Mehr als ein Wettbewerb
07.08.2010 - HOCKENHEIM
Von Heike Warlich
HOCKENHEIMRING Delta Racing Team der Hochschule Mannheim erstmals bei „Formula Student Germany“dabei
Seit 4. August schnuppert das Delta Racing Team der Hochschule Mannheim Formel-1-Luft. Ihren Platz in der Boxengasse auf dem Hockenheimring teilen sich die Mannheimer Studenten mit Teams aus Deutschland, Russland, Ägypten und dem Iran. Insgesamt sind 78 Mannschaften aus 21 Nationen am Start des vom Verein Deutscher Ingenieure (VDI) ausgerichteten Wettbewerbs.
Wurden die Rennboliden in den vergangenen Tagen von der Expertenjury mit Blick auf Konstruktion und Sicherheit überprüft sowie der Finanz- und Businessplan unter die Lupe genommen, steht jetzt am Wochenende die Rennperformance auf dem Programm. „Noch vor Ort haben wir einiges verbessert, jetzt sind unsere sechs Fahrer gefordert“, erzählt Pressesprecher Marcel Erné. Diese seien teamintern in Kartrennen ermittelt worden.
Wenig Vorlauf für die 60 Studierenden
Das Auto sicher ins Ziel zu bringen, sei oberste Priorität, sagt Erné.
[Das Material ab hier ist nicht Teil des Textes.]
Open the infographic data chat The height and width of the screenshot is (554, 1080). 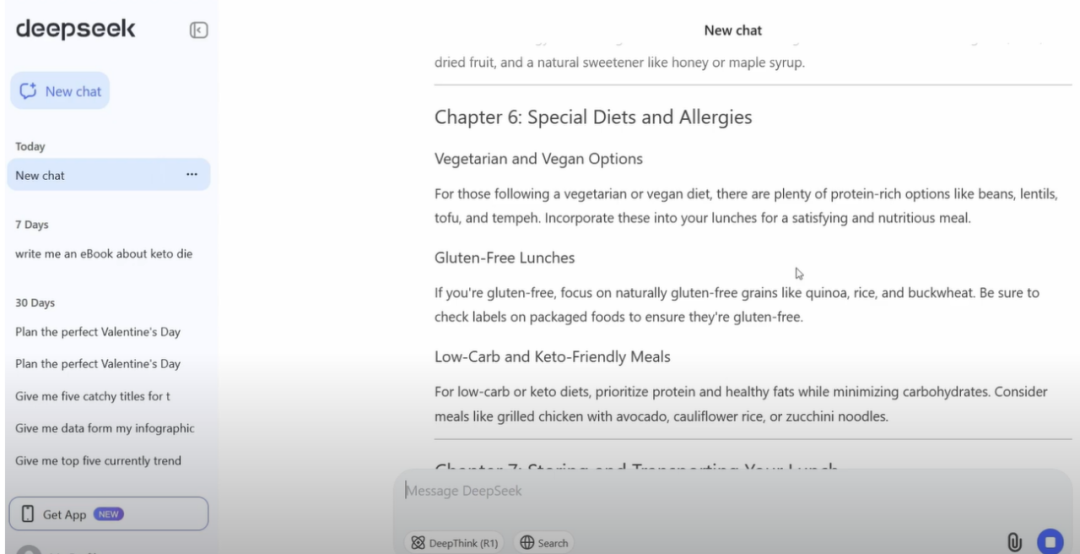click(x=105, y=428)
Gelingt das, dann haben die Mannheimer, die gemeinsam mit dem mosTECracing Team der Dualen Hochschule in Mosbach die Farben der Metropolregion vertreten, eine realistische Chance auf den Newcomer-Award. „Wir wollen bei unserem ersten Wettbewerb vor allem Erfahrungen sammeln“, so Erné. Das Delta Racing Team wurde erst im August 2008 gegründet.
Die knapp 60 Studierenden aus allen Semestern und Fakultäten hatten im Vergleich zu anderen Mitbewerbern, die sich schon seit Jahren am internationalen Konstruktionswettbewerb beteiligen, wenig Vorlauf. Umso schwieriger, weil der „Formula Student“ ein ganzheitliches Konzept zugrunde liegt. Es geht nicht allein darum, einen zuverlässigen Rennboliden zu entwickeln und zu bauen. Die Jury aus Experten der Motorsport-, Automobil- und Zuliefererindustrie muss vom Gesamtpaket überzeugt werden. Dazu gehören neben der Konstruktion und Renntauglichkeit auch Finanzplanung und Verkaufsargumente.
Und so gibt es neben den Projektleitern des Delta Racing Teams, Karsten von Laufenberg und Jannic Herrmann, die beiden Ressorts „Technik“ und „Wirtschaft“, die federführend von Ken Holdermann und Mikis Gutsche beziehungsweise von Jannic Herrmann und Mario Speckert betreut werden. In sechs weiteren Abteilungen widmen sich die Studenten den Detailaufgaben. Joachim Krieger und Daniel Ramminger beispielsweise beschäftigen sich mit allen Fragen rund um die Konstruktion des Fahrgestells. Matthias Veit, Matthias Werner, Stefan Körner, Mikis Gutsche und Oliver Bauer entwickelten und fertigten das Fahrwerk. Die Marketingabteilung, zu der auch Marcel Erné gehört, kümmert sich um Sponsoren, Öffentlichkeitsarbeit und den Internetauftritt sowie die Werbung. „Wir wollen unser Projekt optimal in der Öffentlichkeit präsentieren, um unseren Bekanntheitsgrad zu steigern“, betont Erné. Mit Ende der „Formula Student Germany 2010“ am Sonntag soll daher nicht etwa auch das gemeinsame Hochschulprojekt Geschichte sein.
Ingenieurmangel nachhaltig begegnen
Im Gegenteil: Mit Hilfe weiterer Sponsoren und Unterstützer will das Team weiter Gas geben. Denn in Hockenheim möglichst gut abzuschneiden ist nur ein Aspekt. Der andere ist, für die im Studium erworbenen Kenntnisse fächerübergreifend praktische Anwendung zu finden.
Dass aktuell 14 Teams auf der Warteliste stehen, zeigt, wie gefragt der Wettbewerb bei den Studenten ist. Der VDI betrachtet das Ganze als aktive Nachwuchsförderung, mit der er langfristig dem Ingenieurmangel begegnen will. Gleichzeitig soll die Mischung aus geforderter Fach- und Sozialkompetenz das Rüstzeug für den Einstieg ins Berufsleben optimieren.